When you’re in a new relationship, there is going to be some fluster and fumble happening along the way as you discover and explore what the other likes. Yes, I’m talking about sex. Not just sex, but kissing, groping, etc. etc. etc. (etc.). Everyone has their preferences – the moves and techniques that turn them on – but none of us are mind-readers.
So rather than rule a prospect out because you don’t like their technique, take action. That is, take the initiative to ask him or her what they like… slow or fast, gentle or rough… and the hope is that your partner will ask you the same question in return. If he or she doesn’t get the hint, take the opportunity to offer your preferences. Just because you had a skill that worked magic on one partner doesn’t mean it will do the same for the next.

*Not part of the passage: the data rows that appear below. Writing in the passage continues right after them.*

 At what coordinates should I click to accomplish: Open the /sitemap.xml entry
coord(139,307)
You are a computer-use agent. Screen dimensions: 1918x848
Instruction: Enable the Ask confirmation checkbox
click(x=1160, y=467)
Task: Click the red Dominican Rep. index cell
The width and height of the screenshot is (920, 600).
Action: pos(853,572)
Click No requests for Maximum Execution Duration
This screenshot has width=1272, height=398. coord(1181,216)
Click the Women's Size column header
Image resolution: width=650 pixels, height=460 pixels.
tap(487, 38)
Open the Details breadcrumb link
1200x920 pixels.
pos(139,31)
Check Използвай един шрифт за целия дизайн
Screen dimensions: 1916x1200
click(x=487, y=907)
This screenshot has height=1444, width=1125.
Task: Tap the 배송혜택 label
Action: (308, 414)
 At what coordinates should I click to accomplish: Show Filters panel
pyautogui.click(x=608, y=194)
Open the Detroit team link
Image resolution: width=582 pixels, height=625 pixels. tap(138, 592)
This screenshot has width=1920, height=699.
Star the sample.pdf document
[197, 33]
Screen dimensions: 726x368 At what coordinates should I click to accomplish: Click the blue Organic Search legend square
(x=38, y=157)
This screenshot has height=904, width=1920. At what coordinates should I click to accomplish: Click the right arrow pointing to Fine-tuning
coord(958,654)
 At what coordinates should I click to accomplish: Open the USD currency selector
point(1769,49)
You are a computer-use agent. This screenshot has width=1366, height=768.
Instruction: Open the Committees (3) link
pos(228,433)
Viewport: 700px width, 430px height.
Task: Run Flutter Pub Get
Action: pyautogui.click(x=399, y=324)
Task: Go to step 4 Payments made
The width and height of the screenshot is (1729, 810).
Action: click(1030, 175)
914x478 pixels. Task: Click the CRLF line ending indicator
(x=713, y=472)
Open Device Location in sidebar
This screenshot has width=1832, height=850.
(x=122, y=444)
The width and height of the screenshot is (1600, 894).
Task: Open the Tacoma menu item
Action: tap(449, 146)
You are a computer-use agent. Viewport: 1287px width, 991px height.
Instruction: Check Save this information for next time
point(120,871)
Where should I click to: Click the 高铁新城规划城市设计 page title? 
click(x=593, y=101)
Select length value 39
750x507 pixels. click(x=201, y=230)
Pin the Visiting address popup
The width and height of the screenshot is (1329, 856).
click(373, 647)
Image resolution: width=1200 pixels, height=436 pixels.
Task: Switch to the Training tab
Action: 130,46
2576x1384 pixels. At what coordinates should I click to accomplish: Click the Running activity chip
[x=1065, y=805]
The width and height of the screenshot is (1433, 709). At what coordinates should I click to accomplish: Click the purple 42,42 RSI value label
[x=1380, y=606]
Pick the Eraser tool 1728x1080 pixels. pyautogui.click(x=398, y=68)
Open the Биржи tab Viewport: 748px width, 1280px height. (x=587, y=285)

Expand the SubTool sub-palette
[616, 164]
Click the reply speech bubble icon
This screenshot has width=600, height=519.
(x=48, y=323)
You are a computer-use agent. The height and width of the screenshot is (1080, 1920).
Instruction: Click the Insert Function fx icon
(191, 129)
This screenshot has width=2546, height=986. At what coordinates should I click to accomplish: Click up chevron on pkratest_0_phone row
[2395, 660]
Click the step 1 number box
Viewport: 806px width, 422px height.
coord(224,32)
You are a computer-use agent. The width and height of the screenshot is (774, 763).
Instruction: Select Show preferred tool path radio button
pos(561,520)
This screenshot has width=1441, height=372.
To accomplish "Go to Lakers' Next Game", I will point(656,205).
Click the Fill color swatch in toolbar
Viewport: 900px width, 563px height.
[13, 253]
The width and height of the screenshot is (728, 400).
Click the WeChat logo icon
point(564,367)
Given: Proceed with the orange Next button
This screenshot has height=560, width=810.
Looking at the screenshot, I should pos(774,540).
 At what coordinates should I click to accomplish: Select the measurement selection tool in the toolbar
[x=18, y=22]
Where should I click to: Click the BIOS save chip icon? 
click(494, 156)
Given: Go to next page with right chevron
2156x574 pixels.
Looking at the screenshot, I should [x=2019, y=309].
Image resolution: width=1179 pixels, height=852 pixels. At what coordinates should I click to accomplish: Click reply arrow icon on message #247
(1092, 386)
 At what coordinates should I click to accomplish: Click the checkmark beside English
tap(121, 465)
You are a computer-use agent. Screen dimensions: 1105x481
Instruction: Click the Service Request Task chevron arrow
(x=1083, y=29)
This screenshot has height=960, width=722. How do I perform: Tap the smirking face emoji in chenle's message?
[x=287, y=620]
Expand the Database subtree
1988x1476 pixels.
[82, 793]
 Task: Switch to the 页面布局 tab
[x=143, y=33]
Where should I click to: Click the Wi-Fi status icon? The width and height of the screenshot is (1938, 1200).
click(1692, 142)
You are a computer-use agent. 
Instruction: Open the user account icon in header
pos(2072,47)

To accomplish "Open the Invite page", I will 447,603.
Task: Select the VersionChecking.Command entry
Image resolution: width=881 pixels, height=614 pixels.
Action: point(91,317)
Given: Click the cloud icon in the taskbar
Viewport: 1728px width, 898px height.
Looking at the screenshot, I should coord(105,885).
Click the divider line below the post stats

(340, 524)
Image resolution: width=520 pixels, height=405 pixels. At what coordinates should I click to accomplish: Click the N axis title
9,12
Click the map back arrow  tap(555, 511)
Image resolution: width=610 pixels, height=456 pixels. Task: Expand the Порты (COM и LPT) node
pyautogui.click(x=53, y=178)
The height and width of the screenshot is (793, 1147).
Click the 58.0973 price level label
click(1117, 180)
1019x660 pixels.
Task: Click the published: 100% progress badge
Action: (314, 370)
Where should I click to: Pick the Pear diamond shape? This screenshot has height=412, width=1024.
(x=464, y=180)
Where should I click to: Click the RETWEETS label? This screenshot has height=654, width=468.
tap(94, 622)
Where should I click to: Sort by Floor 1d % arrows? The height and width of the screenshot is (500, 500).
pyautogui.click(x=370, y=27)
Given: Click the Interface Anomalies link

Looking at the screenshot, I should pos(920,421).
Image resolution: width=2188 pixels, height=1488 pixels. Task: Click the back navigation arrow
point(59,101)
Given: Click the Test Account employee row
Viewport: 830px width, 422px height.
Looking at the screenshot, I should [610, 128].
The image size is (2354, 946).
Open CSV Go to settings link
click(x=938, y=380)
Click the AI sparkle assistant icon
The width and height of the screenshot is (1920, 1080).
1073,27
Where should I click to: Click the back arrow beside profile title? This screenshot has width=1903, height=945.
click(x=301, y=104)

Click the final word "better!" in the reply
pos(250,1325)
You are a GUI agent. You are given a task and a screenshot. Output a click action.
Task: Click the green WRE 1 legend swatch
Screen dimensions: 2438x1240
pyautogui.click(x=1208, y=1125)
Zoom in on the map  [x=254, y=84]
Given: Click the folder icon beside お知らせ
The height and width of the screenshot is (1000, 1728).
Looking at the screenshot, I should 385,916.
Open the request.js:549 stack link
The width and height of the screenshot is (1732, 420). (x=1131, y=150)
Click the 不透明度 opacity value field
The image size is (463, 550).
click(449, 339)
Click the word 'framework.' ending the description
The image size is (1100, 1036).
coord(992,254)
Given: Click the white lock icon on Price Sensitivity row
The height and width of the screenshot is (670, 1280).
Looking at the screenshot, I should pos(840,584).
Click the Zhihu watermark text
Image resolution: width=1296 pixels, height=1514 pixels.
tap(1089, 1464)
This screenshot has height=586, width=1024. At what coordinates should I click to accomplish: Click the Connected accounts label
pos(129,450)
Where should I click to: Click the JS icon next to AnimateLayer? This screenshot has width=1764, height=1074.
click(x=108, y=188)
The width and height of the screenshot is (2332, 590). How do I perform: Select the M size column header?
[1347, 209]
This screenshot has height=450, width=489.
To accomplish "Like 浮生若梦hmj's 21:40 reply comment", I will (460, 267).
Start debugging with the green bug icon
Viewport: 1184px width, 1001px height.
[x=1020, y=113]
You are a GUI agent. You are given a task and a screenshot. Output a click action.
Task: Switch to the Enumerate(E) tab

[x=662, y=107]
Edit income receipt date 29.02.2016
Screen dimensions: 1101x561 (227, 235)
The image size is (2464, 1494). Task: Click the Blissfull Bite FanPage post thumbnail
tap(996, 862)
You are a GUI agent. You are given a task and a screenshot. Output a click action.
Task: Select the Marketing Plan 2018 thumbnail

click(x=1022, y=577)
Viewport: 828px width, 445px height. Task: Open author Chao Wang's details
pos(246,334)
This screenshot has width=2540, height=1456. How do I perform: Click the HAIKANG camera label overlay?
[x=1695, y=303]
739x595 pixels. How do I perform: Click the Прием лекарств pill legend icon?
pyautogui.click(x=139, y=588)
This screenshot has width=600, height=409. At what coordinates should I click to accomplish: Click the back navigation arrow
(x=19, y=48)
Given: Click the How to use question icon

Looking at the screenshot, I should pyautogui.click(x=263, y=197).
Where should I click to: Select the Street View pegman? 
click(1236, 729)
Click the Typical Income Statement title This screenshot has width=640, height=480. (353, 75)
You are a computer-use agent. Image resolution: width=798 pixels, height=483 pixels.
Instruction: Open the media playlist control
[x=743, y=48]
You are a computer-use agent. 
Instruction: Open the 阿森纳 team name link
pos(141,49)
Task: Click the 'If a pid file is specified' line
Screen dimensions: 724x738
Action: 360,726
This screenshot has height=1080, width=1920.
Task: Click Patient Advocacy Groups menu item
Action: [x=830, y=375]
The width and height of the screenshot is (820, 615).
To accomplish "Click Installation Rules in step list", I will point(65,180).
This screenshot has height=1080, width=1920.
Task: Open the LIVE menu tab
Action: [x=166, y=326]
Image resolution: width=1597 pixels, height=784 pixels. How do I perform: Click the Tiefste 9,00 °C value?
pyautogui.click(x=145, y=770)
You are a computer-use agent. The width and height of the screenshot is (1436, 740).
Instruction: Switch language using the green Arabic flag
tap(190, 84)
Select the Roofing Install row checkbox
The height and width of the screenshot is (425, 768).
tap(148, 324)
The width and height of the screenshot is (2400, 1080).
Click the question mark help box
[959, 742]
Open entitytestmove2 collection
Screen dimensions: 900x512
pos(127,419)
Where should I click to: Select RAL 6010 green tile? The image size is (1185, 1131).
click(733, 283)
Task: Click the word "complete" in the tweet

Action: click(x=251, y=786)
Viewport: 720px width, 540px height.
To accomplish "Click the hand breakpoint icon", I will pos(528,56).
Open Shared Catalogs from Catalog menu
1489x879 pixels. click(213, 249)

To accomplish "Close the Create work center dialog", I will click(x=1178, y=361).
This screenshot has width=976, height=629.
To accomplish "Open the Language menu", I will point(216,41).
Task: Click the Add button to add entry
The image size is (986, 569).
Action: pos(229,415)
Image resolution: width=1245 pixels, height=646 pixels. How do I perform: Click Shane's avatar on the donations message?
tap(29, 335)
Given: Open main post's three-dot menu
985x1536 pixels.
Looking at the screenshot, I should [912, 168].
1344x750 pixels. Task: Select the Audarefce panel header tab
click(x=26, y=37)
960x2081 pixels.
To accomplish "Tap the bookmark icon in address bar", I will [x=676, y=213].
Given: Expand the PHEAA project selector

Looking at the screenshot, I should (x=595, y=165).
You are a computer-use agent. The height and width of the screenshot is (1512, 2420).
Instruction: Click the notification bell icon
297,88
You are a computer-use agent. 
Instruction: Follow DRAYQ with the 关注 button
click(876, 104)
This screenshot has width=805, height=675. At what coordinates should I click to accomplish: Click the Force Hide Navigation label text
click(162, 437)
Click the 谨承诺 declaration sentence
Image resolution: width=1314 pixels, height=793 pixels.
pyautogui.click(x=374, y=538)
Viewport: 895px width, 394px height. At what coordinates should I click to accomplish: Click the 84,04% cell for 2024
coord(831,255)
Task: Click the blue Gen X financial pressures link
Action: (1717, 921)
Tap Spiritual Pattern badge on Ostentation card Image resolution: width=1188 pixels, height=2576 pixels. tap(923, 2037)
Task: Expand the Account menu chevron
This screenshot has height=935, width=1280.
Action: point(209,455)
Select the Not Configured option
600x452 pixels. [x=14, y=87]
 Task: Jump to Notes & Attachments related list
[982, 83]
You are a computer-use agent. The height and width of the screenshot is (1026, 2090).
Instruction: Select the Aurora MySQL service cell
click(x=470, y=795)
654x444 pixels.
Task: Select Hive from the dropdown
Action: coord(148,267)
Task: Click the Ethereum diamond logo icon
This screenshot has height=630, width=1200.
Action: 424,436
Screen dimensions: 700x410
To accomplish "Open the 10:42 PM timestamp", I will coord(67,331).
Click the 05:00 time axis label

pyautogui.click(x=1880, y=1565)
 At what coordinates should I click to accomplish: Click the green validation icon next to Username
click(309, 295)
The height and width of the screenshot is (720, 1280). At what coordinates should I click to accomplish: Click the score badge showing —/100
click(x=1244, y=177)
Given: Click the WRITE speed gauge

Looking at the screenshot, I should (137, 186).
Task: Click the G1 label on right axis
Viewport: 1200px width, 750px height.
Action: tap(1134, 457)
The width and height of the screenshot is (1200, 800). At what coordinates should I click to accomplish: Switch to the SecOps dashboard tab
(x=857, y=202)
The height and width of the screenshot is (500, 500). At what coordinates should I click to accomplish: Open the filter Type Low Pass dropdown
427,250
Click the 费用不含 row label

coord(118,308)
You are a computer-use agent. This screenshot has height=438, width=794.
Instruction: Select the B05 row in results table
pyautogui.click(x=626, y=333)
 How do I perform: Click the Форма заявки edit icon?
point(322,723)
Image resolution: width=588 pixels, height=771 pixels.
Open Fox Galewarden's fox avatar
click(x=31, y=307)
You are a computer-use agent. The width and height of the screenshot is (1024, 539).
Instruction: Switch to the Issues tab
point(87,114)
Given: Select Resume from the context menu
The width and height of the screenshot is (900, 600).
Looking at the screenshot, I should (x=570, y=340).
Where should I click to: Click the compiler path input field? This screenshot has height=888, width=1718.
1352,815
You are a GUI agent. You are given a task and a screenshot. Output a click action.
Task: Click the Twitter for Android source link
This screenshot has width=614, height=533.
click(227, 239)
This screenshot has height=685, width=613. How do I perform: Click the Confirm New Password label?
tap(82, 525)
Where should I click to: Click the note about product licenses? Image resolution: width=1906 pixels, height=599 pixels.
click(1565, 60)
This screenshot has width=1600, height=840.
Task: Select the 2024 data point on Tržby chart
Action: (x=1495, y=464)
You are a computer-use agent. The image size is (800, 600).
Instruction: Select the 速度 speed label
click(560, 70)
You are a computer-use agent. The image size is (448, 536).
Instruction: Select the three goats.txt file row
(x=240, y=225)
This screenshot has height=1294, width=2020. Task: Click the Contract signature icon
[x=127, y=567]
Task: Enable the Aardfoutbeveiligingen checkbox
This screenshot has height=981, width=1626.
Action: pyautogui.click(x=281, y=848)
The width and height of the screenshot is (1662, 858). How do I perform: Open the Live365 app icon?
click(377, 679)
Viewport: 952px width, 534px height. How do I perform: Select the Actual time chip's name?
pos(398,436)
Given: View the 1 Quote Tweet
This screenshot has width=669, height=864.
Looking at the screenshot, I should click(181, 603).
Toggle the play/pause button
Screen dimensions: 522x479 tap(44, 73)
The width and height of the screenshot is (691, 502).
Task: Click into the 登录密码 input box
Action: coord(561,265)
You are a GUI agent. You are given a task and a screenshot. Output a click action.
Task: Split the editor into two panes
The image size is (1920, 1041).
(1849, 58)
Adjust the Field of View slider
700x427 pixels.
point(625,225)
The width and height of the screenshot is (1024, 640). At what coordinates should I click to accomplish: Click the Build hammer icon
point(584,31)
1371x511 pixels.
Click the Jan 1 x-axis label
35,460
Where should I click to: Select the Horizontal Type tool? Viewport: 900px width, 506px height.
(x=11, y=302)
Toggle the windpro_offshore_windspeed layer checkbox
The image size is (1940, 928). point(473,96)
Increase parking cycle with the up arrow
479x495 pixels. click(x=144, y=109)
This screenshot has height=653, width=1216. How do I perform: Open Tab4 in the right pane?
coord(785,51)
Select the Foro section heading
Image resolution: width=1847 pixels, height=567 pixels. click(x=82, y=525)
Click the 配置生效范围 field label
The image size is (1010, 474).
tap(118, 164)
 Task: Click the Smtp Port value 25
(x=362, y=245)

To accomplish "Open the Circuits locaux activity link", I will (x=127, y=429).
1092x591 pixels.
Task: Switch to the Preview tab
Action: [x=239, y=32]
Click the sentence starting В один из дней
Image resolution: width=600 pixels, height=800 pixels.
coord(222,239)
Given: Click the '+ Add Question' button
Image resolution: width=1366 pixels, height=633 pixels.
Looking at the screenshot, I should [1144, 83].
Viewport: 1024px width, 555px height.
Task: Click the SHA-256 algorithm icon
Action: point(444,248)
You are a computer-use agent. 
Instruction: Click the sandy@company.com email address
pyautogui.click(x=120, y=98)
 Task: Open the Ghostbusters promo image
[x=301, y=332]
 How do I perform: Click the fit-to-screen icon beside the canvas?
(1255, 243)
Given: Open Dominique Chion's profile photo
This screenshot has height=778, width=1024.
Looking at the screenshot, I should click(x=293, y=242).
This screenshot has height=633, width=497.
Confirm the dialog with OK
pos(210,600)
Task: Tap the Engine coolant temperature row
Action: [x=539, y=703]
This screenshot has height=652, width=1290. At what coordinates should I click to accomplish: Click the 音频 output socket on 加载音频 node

And if that doesn’t do the trick, then simply tell your partner to try it the way you like it. Be very obvious in your physical (and verbal) response that you are enjoying yourself. If your partner resorts to their old tricks, then tell them that you really liked it when they did it the other way, therefore making it their idea. And keep repeating this tactic until your partner begins to do it (what IT may be) the way you prefer it without prompting.